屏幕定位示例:
*****

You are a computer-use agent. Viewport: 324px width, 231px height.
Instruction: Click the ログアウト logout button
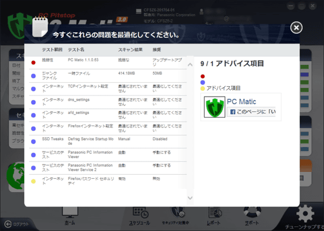(17, 224)
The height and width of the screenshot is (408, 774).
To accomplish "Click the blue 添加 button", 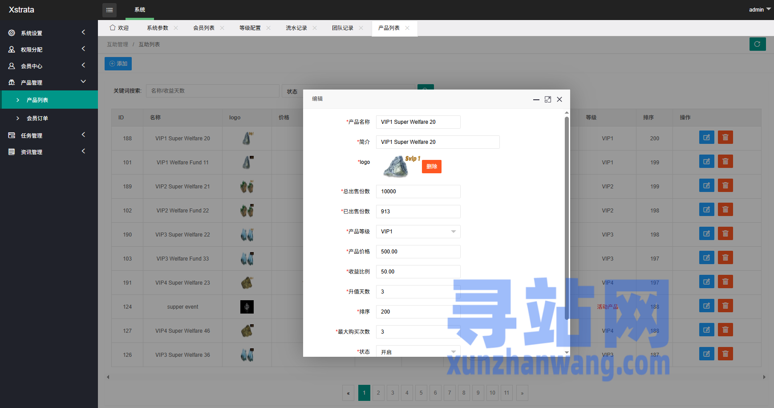I will click(x=118, y=64).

*****

* 目标
数一数材料中有几行含有字符串“height”，只写出数字。

* 本题输出
2